- [SOURCE DATA]
====================
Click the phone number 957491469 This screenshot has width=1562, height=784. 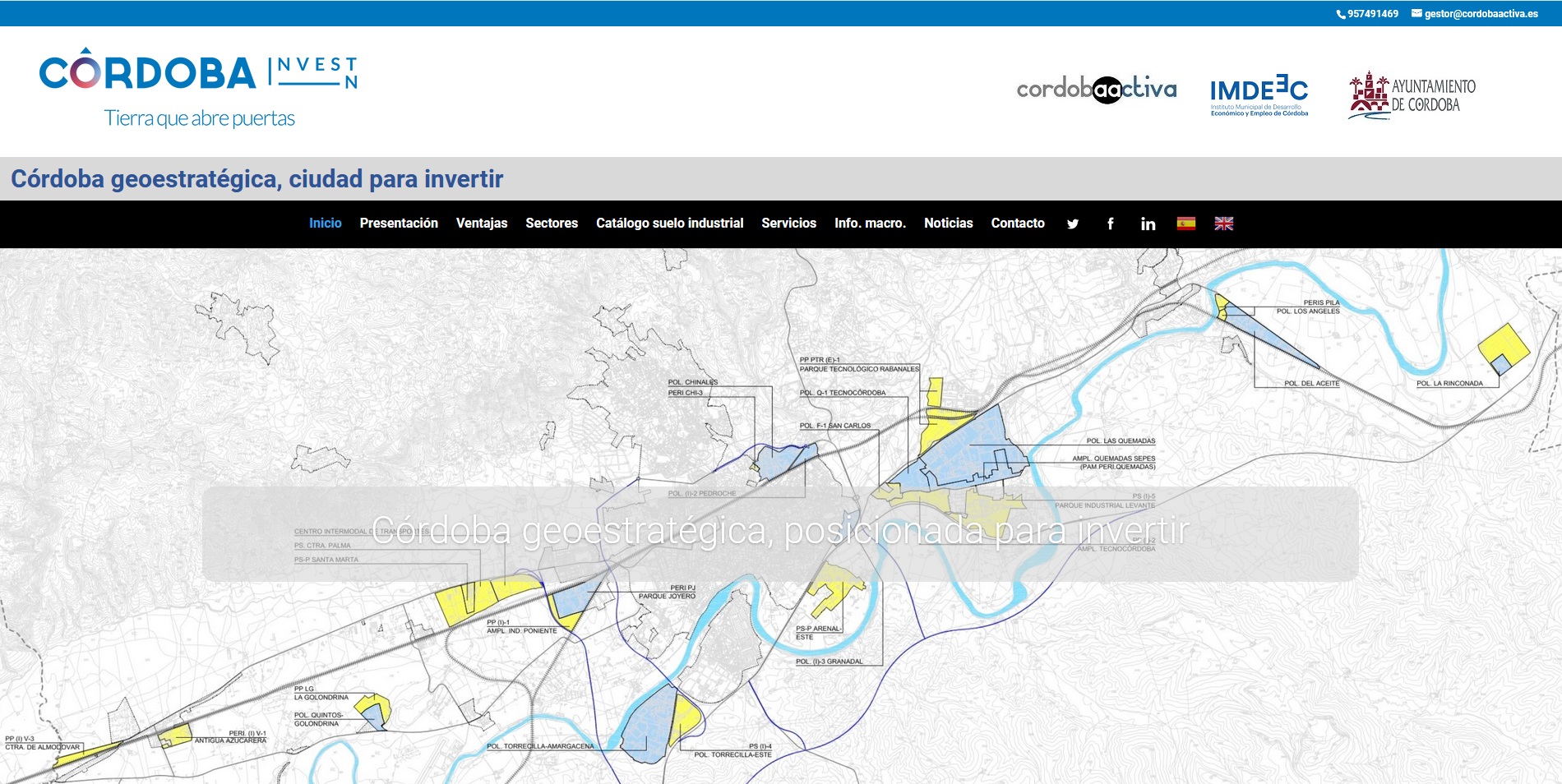[1372, 14]
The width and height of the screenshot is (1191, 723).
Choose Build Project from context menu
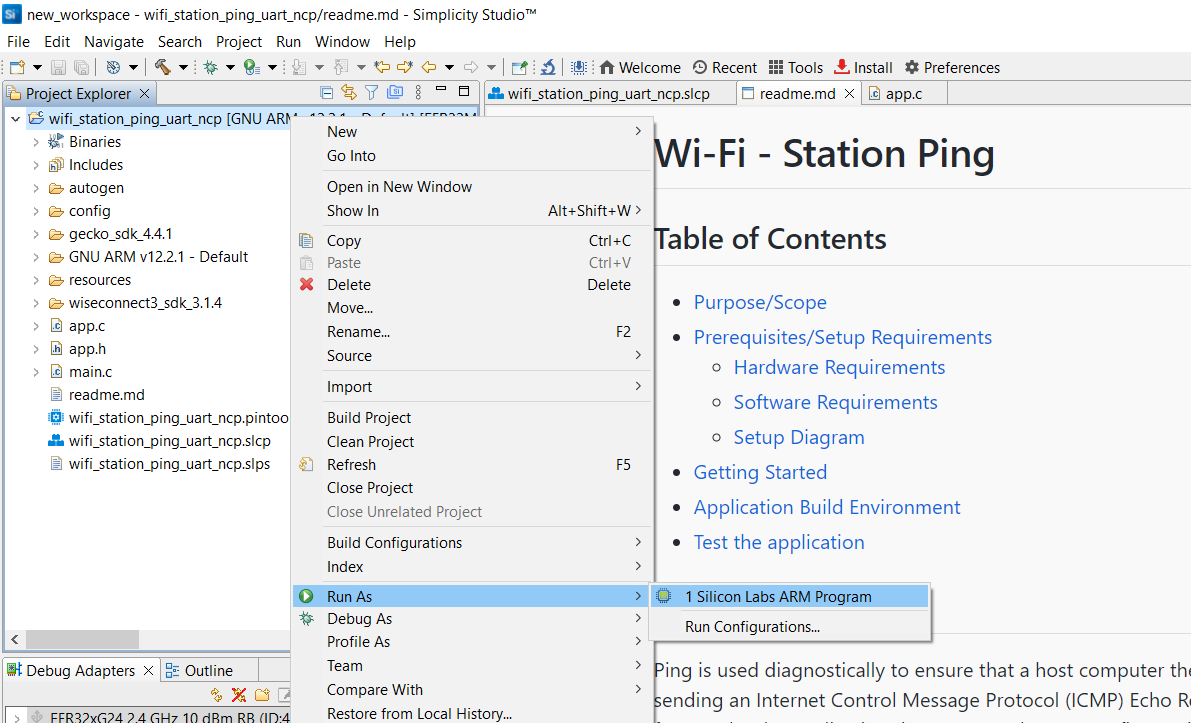tap(369, 418)
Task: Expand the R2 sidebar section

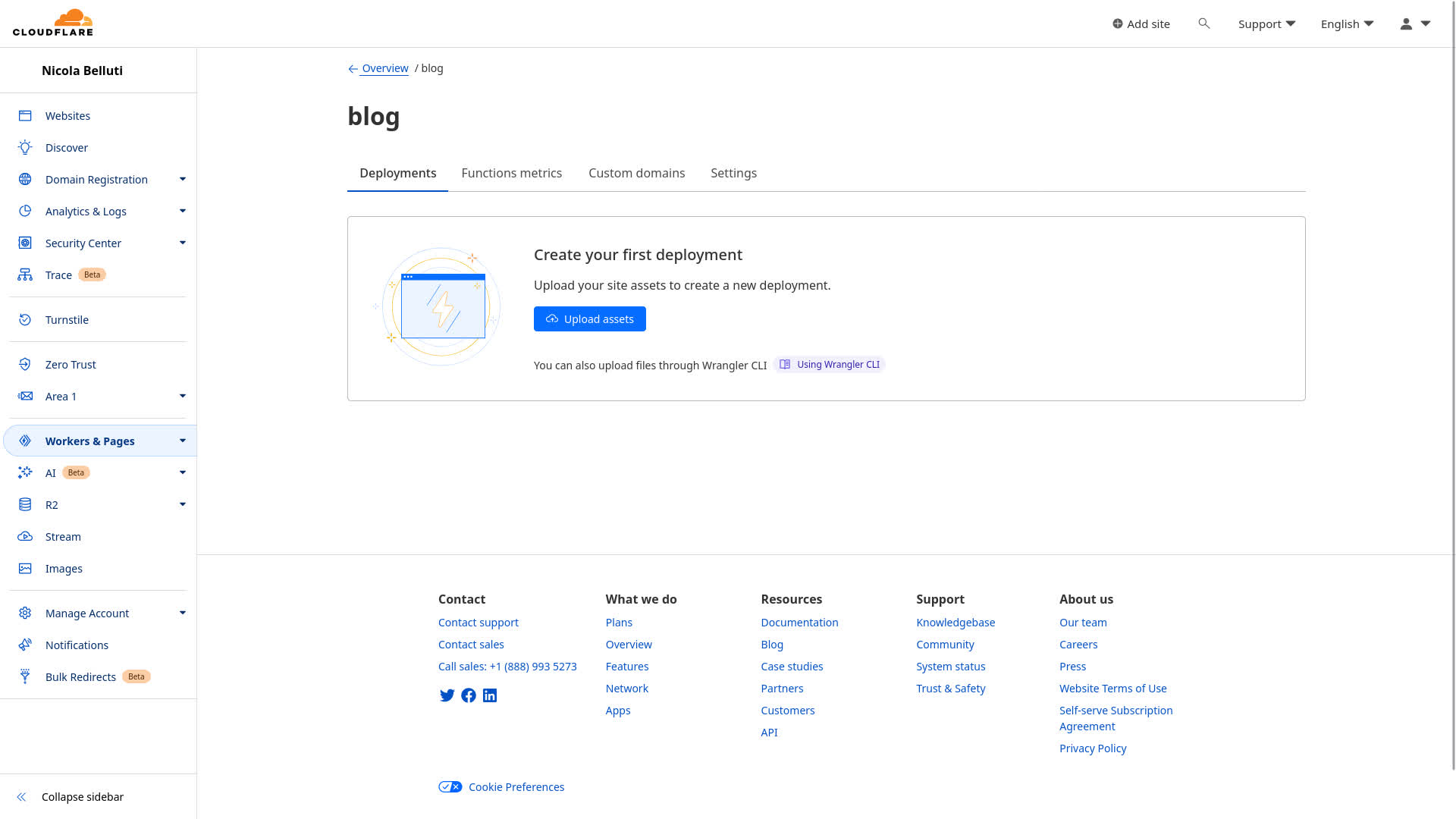Action: tap(183, 504)
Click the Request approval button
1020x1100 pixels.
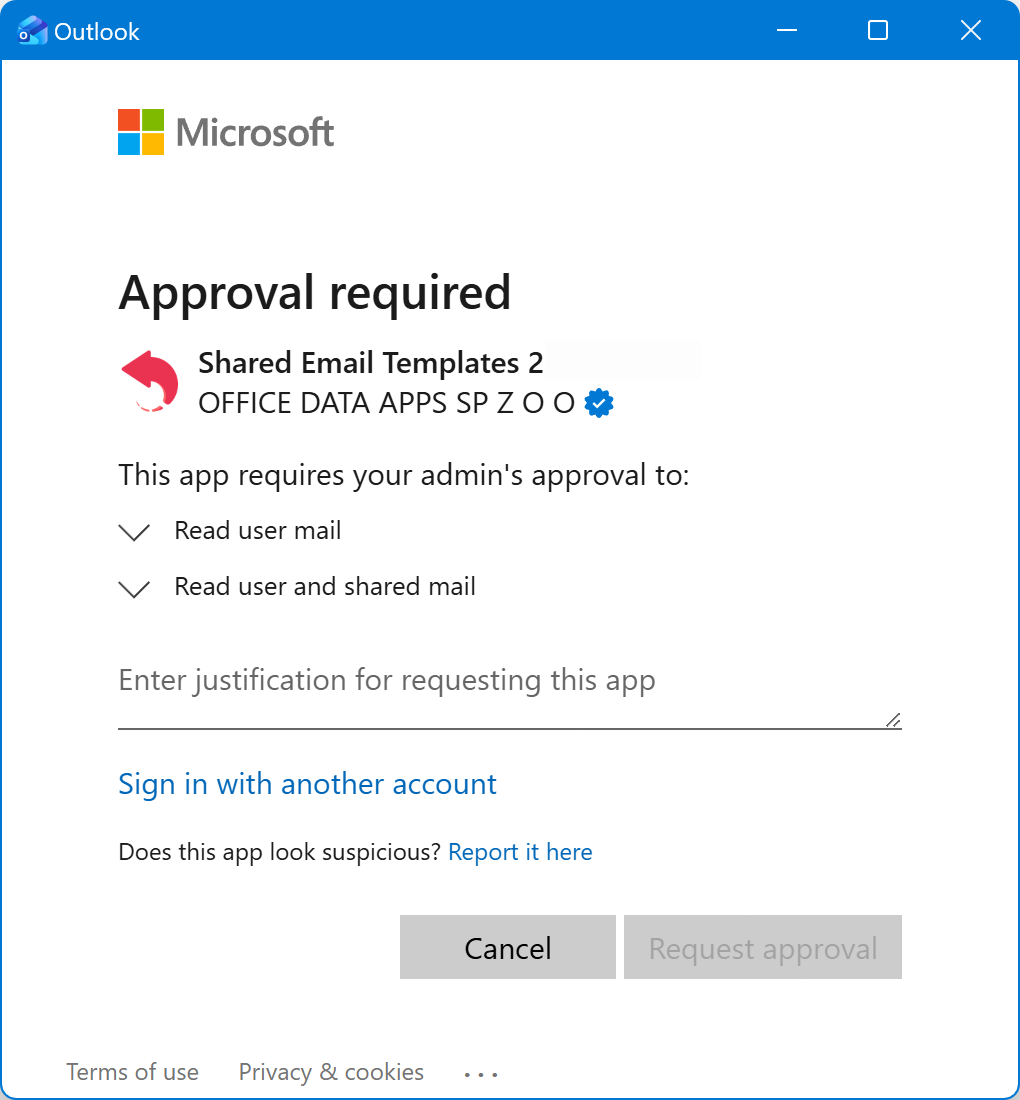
====================
- [YOUR TASK]
Would you retype the lines from the line containing "Task: Expand the R2 sidebar section" to the final line of the entries above, exactly as given and without pictures?

- [ANSWER SECTION]
Task: Expand the R2 sidebar section

Action: tap(183, 504)
Click the Request approval button
1020x1100 pixels.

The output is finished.